*EXERCISE BRIEF*: Print the following entries without any change.

#### RECORDS TO PROCESS

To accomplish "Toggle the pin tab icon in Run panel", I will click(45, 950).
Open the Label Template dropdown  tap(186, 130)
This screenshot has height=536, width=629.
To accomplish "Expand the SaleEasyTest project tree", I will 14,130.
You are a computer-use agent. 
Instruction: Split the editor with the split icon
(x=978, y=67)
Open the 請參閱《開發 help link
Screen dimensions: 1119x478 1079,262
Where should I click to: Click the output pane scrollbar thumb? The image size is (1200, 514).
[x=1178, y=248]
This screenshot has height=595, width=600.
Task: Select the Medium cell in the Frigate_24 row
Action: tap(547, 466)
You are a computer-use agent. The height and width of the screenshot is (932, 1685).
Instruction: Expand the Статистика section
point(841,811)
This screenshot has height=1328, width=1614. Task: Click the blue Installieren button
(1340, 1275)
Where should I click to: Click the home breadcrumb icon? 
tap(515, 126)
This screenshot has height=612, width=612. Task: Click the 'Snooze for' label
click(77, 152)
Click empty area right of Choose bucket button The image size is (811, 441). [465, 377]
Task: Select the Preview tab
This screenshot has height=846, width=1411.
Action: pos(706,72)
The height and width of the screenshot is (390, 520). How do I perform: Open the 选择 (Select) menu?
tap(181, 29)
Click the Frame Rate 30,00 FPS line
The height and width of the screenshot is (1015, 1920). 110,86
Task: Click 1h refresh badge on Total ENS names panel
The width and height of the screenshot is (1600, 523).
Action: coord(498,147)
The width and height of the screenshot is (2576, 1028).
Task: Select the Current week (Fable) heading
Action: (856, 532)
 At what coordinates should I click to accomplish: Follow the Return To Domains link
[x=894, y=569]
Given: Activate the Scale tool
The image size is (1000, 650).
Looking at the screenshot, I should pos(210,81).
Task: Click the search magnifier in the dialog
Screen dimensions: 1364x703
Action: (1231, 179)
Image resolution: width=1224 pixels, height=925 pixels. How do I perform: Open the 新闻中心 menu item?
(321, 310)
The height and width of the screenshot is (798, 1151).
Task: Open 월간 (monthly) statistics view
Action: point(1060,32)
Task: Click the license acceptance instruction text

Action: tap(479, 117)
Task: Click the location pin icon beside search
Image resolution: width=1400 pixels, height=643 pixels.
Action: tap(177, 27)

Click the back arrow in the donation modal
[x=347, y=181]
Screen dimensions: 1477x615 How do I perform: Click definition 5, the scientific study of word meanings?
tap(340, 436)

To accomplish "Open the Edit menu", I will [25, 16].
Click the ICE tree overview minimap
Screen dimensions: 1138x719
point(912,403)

########

*WRITTEN REPLY*:
To accomplish "Toggle the pin tab icon in Run panel", I will click(45, 950).
Open the Label Template dropdown  tap(186, 130)
This screenshot has height=536, width=629.
To accomplish "Expand the SaleEasyTest project tree", I will 14,130.
You are a computer-use agent. 
Instruction: Split the editor with the split icon
(x=978, y=67)
Open the 請參閱《開發 help link
Screen dimensions: 1119x478 1079,262
Where should I click to: Click the output pane scrollbar thumb? The image size is (1200, 514).
[x=1178, y=248]
This screenshot has height=595, width=600.
Task: Select the Medium cell in the Frigate_24 row
Action: tap(547, 466)
You are a computer-use agent. The height and width of the screenshot is (932, 1685).
Instruction: Expand the Статистика section
point(841,811)
This screenshot has height=1328, width=1614. Task: Click the blue Installieren button
(1340, 1275)
Where should I click to: Click the home breadcrumb icon? 
tap(515, 126)
This screenshot has height=612, width=612. Task: Click the 'Snooze for' label
click(77, 152)
Click empty area right of Choose bucket button The image size is (811, 441). [465, 377]
Task: Select the Preview tab
This screenshot has height=846, width=1411.
Action: pos(706,72)
The height and width of the screenshot is (390, 520). How do I perform: Open the 选择 (Select) menu?
tap(181, 29)
Click the Frame Rate 30,00 FPS line
The height and width of the screenshot is (1015, 1920). 110,86
Task: Click 1h refresh badge on Total ENS names panel
The width and height of the screenshot is (1600, 523).
Action: coord(498,147)
The width and height of the screenshot is (2576, 1028).
Task: Select the Current week (Fable) heading
Action: (856, 532)
 At what coordinates should I click to accomplish: Follow the Return To Domains link
[x=894, y=569]
Given: Activate the Scale tool
The image size is (1000, 650).
Looking at the screenshot, I should pos(210,81).
Task: Click the search magnifier in the dialog
Screen dimensions: 1364x703
Action: (1231, 179)
Image resolution: width=1224 pixels, height=925 pixels. How do I perform: Open the 新闻中心 menu item?
(321, 310)
The height and width of the screenshot is (798, 1151).
Task: Open 월간 (monthly) statistics view
Action: point(1060,32)
Task: Click the license acceptance instruction text

Action: tap(479, 117)
Task: Click the location pin icon beside search
Image resolution: width=1400 pixels, height=643 pixels.
Action: tap(177, 27)

Click the back arrow in the donation modal
[x=347, y=181]
Screen dimensions: 1477x615 How do I perform: Click definition 5, the scientific study of word meanings?
tap(340, 436)

To accomplish "Open the Edit menu", I will [25, 16].
Click the ICE tree overview minimap
Screen dimensions: 1138x719
point(912,403)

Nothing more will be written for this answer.